Na verdade, o objetivo era esse mesmo. Na famosa reunião ministerial, Weintraub se limitou a expressar o desejo de ver membros do STF na cadeia.
Ele também explicou o que o fizera aderir ao governo Bolsonaro: a “luta pela liberdade”. “Não quero ser escravo neste país”, acrescentou.
O povo não está gritando “por mais projetos”, disse ele. “Está lutando pela liberdade.” Toda essa discussão de “vamos fazer isso, vamos fazer aquilo” não seria capaz de mobilizá-lo. O principal, repetiu, era lutar —e não dialogar— contra os que querem “as tetas” do Estado.
Vieram, como condimento, confissões de “ódio” aos partidos comunistas, às expressões “povos indígenas” e “povo cigano” e, como se sabe, ao STF.
Esse discurso se deu numa ocasião em que se apresentava, justamente, um “plano” para a recuperação econômica do país.

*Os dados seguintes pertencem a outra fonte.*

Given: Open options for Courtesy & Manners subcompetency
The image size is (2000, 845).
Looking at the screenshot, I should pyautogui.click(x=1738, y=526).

Nada de concreto, como se sabe, mas o suficiente para justificar projeções de PowerPoint e palavras de confiança no futuro.
O que deduzir disso?
É possível que exista um setor do governo, composto por ministros militares como o da Infraestrutura, ainda ligado à ideia de que o Estado serve para “fazer alguma coisa”.

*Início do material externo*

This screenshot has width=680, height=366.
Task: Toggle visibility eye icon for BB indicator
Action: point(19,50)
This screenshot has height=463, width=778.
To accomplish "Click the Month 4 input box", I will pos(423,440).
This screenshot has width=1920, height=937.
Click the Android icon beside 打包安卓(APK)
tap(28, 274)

O sentido básico do governo Bolsonaro, entretanto, é claramente outro. A ala financeira de Paulo Guedes, assim como a ala dos fanáticos evangélicos e olavistas, está unificada num propósito claro —o de destruir o Estado.
Neoliberalismo feroz e maluquice conspiratória são faces da mesma moeda. O núcleo supostamente técnico de Paulo Guedes e a turma delirante da guerra contra índios, quilombolas e comunistas compartilham da mesma visão de mundo.
Fascismo? O filósofo político Renato Lessa, numa discussão disponível no YouTube (procure por “Simpósio Direitas Brasileiras”), questiona essa caracterização.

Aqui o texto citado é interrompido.